THE TASK: Scan the entries below for the word "computer". Copy out every line in which it occurs.

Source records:
★ ★ ★ ★ ★ ★ ★
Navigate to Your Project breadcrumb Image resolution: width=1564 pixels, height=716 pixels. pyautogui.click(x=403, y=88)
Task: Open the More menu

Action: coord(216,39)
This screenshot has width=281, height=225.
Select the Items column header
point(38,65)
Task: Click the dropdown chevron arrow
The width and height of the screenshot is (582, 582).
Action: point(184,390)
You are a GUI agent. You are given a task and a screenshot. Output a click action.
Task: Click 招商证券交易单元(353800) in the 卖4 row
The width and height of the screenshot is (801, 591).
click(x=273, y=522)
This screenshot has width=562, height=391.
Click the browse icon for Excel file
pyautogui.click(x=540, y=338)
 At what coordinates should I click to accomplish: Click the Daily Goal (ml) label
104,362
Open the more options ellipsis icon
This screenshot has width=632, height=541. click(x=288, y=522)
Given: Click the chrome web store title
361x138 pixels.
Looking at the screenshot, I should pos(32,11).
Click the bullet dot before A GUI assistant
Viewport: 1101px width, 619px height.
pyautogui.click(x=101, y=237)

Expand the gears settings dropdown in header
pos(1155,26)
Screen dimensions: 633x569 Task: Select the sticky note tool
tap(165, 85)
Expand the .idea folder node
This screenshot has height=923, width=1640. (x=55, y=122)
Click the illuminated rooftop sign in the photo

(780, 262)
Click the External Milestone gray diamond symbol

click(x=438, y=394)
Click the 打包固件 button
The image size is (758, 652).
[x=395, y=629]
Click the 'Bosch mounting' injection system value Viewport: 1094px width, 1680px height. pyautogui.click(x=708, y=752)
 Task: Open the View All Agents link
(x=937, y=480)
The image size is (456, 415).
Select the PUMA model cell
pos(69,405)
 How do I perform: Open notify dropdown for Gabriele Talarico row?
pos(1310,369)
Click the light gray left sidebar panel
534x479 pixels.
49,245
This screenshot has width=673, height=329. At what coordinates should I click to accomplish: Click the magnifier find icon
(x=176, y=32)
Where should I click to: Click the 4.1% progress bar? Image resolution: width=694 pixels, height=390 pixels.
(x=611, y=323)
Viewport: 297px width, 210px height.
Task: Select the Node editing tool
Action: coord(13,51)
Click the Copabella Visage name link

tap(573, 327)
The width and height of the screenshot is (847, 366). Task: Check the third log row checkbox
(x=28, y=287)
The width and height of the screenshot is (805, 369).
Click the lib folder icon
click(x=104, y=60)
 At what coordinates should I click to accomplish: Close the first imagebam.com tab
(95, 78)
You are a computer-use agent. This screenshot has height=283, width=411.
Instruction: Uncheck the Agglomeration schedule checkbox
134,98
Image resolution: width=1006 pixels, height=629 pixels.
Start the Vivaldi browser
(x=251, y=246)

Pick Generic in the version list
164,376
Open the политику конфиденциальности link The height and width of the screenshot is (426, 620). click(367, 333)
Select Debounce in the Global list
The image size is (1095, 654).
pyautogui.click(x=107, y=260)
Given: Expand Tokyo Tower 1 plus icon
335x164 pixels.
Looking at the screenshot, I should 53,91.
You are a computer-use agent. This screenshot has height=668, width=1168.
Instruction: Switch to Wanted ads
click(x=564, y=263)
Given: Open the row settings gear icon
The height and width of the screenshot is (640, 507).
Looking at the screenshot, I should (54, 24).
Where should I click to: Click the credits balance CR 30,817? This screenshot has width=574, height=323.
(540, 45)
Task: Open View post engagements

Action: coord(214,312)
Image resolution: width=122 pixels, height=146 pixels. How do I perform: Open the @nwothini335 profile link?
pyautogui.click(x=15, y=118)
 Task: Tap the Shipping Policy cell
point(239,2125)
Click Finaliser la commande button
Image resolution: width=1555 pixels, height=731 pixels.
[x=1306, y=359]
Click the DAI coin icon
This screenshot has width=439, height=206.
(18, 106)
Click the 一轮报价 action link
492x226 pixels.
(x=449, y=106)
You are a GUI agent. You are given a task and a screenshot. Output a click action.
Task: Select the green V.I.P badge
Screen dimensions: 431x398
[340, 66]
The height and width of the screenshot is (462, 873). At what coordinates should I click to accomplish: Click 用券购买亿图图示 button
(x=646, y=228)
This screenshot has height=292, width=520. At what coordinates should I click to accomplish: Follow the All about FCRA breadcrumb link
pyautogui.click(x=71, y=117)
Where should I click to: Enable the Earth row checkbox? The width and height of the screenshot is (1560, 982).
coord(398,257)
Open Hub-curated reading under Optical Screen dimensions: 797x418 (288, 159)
★ ★ ★ ★ ★ ★ ★
WRITTEN REPLY:
You are a computer-use agent. This screenshot has height=283, width=411.
You are a computer-use agent. This screenshot has height=668, width=1168.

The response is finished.